Attempting to be ‘perfect’ has a number of flaws. For instance, it’s largely impossible to be perfect, and therefore in your attempts to be perfect you will probably lower expectations significantly in order to fulfil your own criteria. No one person will know everything, for example, but if you insist on being the ‘smartest person in the room’, then you will often resort to dumbing down your team in order for that myth to persist.
Fulfilling your desire to be perfect will also probably create a level of self-confidence that will diminish creativity and collaboration in your team. A study from a few years ago highlighted how domineering leaders prevent innovation among their teams, as they are so enthralled with the sound of their own voice that few others get a look in. As you can imagine, this has a crippling effect on innovation as group-think flourish in a culture of equality where ideas are welcomed from all corners.
With leaders also setting a strong example for their team, the ‘heroic’ hours many put in can set an incredibly unhealthy example to their team. There are countless studies highlighting the value of good work/life balance, both in terms of the productivity of employees but also in their general happiness and engagement levels.
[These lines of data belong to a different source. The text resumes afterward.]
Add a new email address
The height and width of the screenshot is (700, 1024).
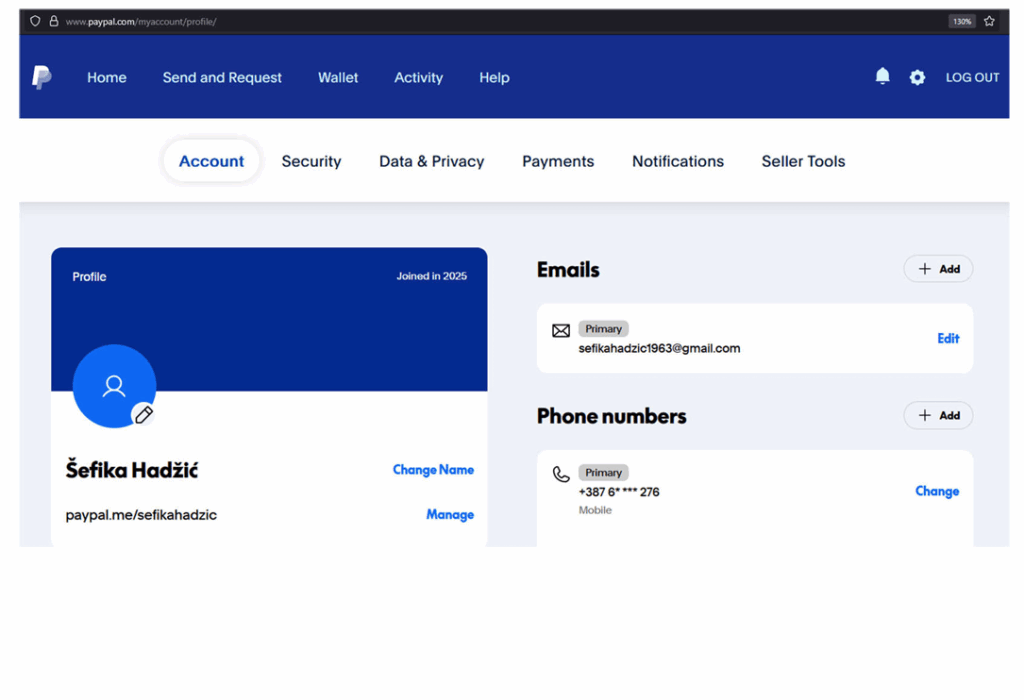click(x=938, y=269)

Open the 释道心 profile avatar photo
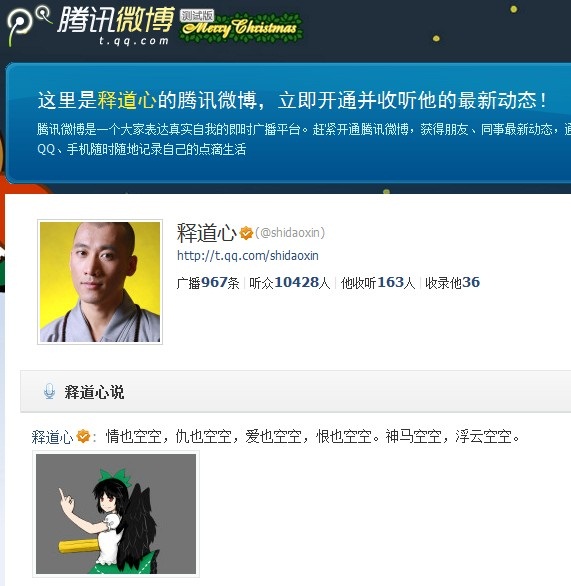[x=100, y=282]
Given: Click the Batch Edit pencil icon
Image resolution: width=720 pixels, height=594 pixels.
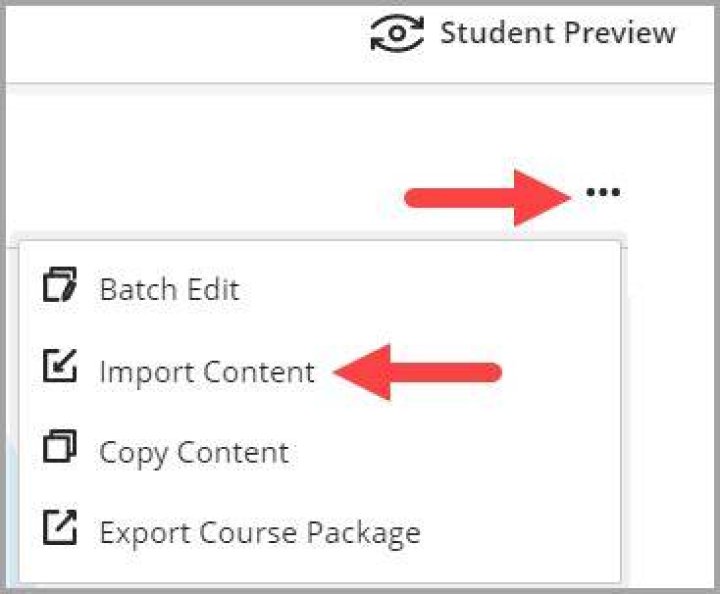Looking at the screenshot, I should coord(60,284).
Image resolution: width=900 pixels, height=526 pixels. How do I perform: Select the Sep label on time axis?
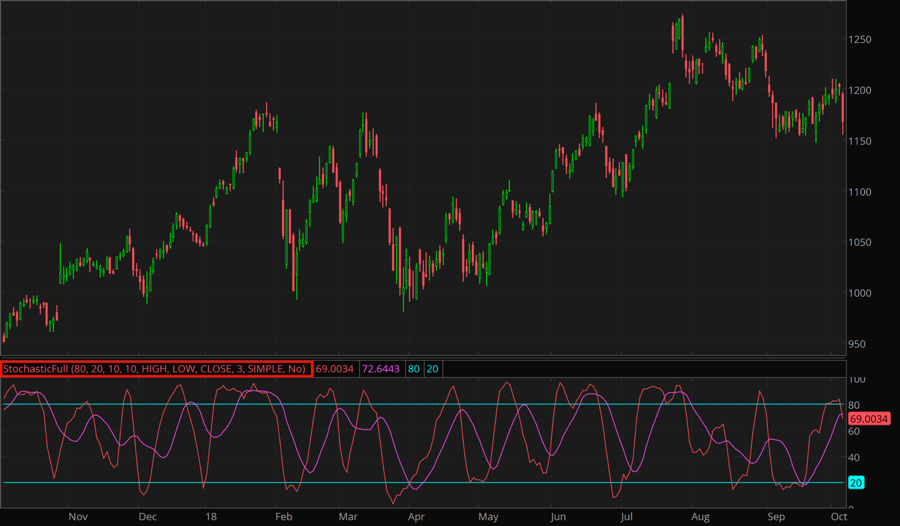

You may think you’re setting a great example by putting in marathon shifts, but the reality is quite the opposite.
Think of the flipside, of how you can be more authentic and real when you engage with your team. Your team want to connect with you, and to do that they have to relate to you, so showing your human side can be hugely powerful.
It doesn’t have to be as extreme as showing vulnerability, which some may feel is way outside their comfort zone. Even showing ‘normality’ can be very impactful and strengthen the extent to which people will follow you as a leader.
We delivered a roadshow of events for a client recently, one of the topics was around using the power of the mind to respond to, adapt and embrace change which in their situation had arisen through a merger of two organisations. Rather than the Executive team delivering formal presentations as part of the event, we asked them to share a personal story of where they had used the power of their mind and overcome a self-limiting beliefs in order to embrace a change or take on a challenge which at the time they felt was impossible. The stories shared by the Executives ranged from overcoming organisational service challenges which had never been solved in their industry before, through to personal stories of dealing with fears of horse riding, public speaking and exercising.
Whilst some of the Executive were nervous about telling their story and the ‘disclosure’ at the beginning of the roadshow, they quickly realised how much of an impact this personal story telling really was. Some of the comments made after the events included:
“The enthusiasm was fantastic and lovely to listen to stories from the Executive Team. It made me feel there’s nothing stopping me from achieving a goal providing the determination is there.”
“I’m feeling really inspired by your (Executive) story – thank you for sharing. We’ve seen the glimmer that the Executive are not perfect, and that they really are human beings”
“I didn’t quite realise the power of the Executive Team being able to share some self-limiting beliefs”
As Alexander Pope famously said, “to err is human, to forgive, divine,” and this is a good mantra to remember if you want to be an innovative leader, because not only will mistakes and failures happen, but if you’re striving to be innovative then you should be encouraging them. If you’re not making mistakes then you’re not pushing the boundaries of what’s possible.
So stop striving for perfection, because not only is it impossible, it’s also positively damaging the abilities of yourself as a ‘human’ leader, and your team to create, innovate and deliver.